It’s probably outgoing bandwidth costs.

marginalia_nu · on Jan 21, 2024

Given it's mostly text, it's curious there's no content-encoding applied to HTTP responses. Would reduce bandwidth by something like 70-90% in most cases.

Though it's hard to say what's the best configuration without understanding the hardware context.

bombcar · on Jan 21, 2024

Above it’s noted at being north of 300gb, most cheap cloud providers will give you quite a bit of bandwidth for a 300gb server.

marginalia_nu · on Jan 21, 2024

Might be a point to self-host something like this. The value of the project is its extreme longevity, and the half-life of external hosting services is probably something like 5 years.

mmcdermott · on Jan 21, 2024

It probably gets mirrored a lit too, given the target audience.

ghaff · on Jan 21, 2024

As I recall, Jason asks people not to do wholesale site copies in general, but I imagine a great number do.

0xEF · on Jan 21, 2024

You imagine correctly. I cruise open directories regularly, usually looking for books to add to my growing collection (note: books I will actually read/use), generally taking only 2 or 3 books with me when I leave the site. At least once a month, I head to an OD I like to grab a new book or two only to find the host shut the gates because it got posted on r/opendirectories and a bunch of people did pointless site rips, as though they'll read 40k pdf files or whatever. I often wonder if they do it because data caches like that are small currency on other parts of the Internet, sort of the way you had to maintain an ul/dl ratio to stay on a well-maintained BBS back in the day. Who knows.

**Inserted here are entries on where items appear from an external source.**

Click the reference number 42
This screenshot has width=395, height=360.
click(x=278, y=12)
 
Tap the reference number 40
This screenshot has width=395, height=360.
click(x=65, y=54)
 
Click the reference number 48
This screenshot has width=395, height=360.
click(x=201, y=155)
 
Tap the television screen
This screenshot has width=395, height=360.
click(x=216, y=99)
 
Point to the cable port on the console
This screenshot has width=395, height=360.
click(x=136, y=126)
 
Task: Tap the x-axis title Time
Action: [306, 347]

They're certainly not rehosting the libraries in any useful way, I can say that much.

ghaff · on Jan 21, 2024

I think a lot of it is just that many people have a pretty deeply ingrained data hoarding impulse where collecting files--any files--for themselves is the end goal.

crazygringo · on Jan 21, 2024

I don't know if it's always hoarding. A lot of stuff on the internet simply disappears. Especially when it's hosted by a single person, or an org that might not be around in 3 years, or they get takedowns (whether legal or not).

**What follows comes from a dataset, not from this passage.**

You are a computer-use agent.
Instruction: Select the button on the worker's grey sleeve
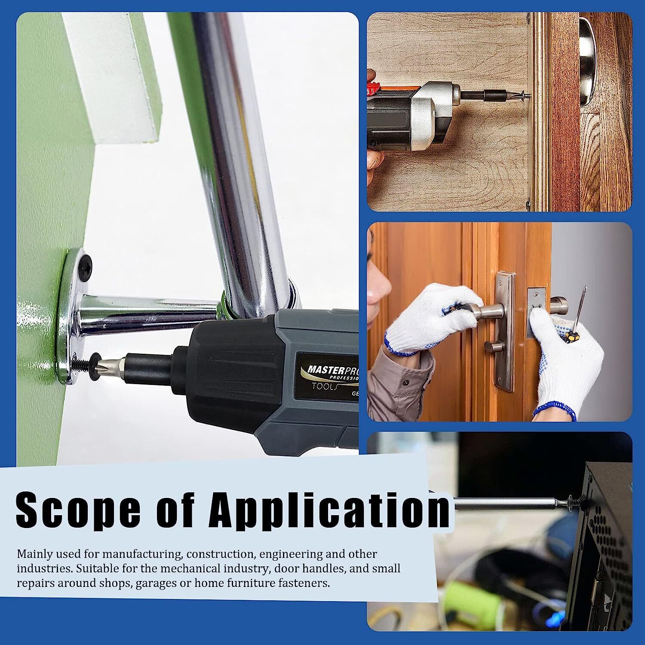click(405, 382)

If you find something you'd like to keep accessing, downloading it all in advance can be a smart move.

ghaff · on Jan 21, 2024

So download specific items as the parent says (and as you suggest). But reflexive "download it all just in case" probably isn't helpful especially if it's just for you.

I'm not disagreeing with downloading stuff that you want, even maybe site sub-sections. But a lot of the time it turns into just doing a mass download.